Всё и Ничто (Андреева) - страница 257

. Как автор «человека срущего», этой ополовиненной версии бахтинского карнавального homo ludens, Кабаков продолжает и завершает в XX веке авангардную традицию Дюшана и Манцони. Он находит для этой идеи такую выразительную метафору, что расширяет герметичный смысл современного искусства до общечеловеческих масштабов.
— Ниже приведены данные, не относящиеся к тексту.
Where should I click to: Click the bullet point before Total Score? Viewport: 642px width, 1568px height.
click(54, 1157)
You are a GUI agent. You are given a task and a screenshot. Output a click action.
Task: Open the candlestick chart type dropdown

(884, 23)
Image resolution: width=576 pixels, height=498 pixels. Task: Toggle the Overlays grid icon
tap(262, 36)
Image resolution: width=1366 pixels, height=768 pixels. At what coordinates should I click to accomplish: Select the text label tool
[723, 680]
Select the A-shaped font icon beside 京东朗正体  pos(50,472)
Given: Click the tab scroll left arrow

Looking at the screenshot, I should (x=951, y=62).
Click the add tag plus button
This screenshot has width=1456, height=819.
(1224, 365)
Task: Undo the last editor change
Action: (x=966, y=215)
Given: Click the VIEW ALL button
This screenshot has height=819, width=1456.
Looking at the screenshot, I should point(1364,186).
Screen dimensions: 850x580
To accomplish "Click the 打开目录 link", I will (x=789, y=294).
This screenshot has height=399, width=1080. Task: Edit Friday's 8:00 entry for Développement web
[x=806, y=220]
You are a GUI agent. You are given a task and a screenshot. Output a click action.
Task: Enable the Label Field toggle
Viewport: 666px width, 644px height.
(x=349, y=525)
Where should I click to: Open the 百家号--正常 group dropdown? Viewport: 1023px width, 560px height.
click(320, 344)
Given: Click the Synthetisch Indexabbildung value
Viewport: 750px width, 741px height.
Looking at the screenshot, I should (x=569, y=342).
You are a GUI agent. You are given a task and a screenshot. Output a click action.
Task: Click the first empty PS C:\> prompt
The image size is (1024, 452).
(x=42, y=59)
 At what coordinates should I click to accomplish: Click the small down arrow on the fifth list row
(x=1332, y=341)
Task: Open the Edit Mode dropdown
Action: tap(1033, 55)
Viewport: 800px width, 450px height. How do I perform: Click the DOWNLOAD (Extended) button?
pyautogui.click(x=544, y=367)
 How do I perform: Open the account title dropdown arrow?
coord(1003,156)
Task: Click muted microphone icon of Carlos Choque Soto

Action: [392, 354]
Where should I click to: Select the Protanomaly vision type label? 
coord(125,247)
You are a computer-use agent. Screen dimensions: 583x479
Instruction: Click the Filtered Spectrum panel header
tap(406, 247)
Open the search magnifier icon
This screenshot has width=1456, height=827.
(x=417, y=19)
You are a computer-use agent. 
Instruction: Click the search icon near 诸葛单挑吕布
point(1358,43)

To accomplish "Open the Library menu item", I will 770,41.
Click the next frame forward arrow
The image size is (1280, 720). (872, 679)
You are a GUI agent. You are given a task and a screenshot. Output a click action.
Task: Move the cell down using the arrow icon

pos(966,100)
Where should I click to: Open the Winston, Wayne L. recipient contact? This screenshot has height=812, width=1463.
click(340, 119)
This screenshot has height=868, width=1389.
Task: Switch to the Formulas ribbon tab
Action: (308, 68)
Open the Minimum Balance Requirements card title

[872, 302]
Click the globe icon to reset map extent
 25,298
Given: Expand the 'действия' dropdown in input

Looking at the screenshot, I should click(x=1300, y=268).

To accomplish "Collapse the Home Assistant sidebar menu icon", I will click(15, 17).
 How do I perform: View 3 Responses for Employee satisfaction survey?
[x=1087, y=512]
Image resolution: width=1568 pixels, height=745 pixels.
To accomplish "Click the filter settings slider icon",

Новиков дал свое заключение по поводу этой традиции выставкой «Нагота и модернизм», сделанной вместе с Андреем Хлобыстиным в мае 1995 года. Стены на Пушкинской, увешанные стандартными черно-белыми ксерокопиями изображений бесконечно испражняющихся, блюющих, совокупляющихся в какой-то грязи или на гноище художников, после первого короткого оживления провоцировали скуку своим молчаливым однообразием. В процитированном выше тексте о «Туалетах» Кабакова Пепперштейн ближе к концу развивает один сюжет – сюжет выхода московской концептуальной номы из терпимой, но наскучившей ситуации актуального современного искусства, «совриска»[559]. Сюжет этот основной, поскольку текст сопровождал пражскую выставку 1995 года «Полет, Уход, Исчезновение», которую и по составу участников, и по качеству произведений, и по теме можно назвать итоговой. Уход этот сопровождается подменой имени московского концептуализма. Вместо египетского «нома» Пепперштейн предлагает аббревиатуру, придуманную Андреем Монастырским, – МОКША, указывая на то, что Мокша – древнеиндийская богиня остановки рождений и смертей, а слово «мокша» в древности обозначало нирвану. Так, в 1995 году поколение прямых последователей Кабакова обращает египетскую мумификацию «всёчества» в буддийское Ничто, снимая саднящий опыт спасения советского и от советского, изглаживая последние рубцы на теле искусства, которое подвергалось за последние сто лет нескольким операциям, избавляя от искалеченных органов чувств, вещей-инвалидов, травмированных образов.

В творчестве Новикова травматический опыт жизни, и личный, и исторический, преобразован так, что о нем, кажется, ничто не напоминает[560]. Подобное превращение злого в доброе и отвратительного в прекрасное случается только в сказках с хорошим концом. Сказочники (подразумевается, что всегда добрые) в истории человечества – еще большая редкость, чем святые. После окончания эпохи рыцарства, донкихотства и местных святых они – единственные добрые спасители души, в отличие от злых спасителей – психоаналитиков, которые, прежде чем вылечить, должны подвергнуть душу таксидермической процедуре, вычистить потроха и разгладить шкурку. Сказочники и психоаналитики приходят из «детского дискурса», который в значительной степени определил формирование и Кабакова, и Новикова. Если весь Кабаков состоит из тягостного ужаса советских детских книг и мультфильмов конца 1940-х – первой половины 1950-х с их тяжеловесным абсурдным повторением взрослого мира, скучным конторским цветом и неуклонным морализмом служивого «детства в собачнике», то Новиков относится к счастливейшим людям, дружно разделившим второе после полета Гагарина положительное событие 1960-х – выход на экраны страны фильма «Айболит-66».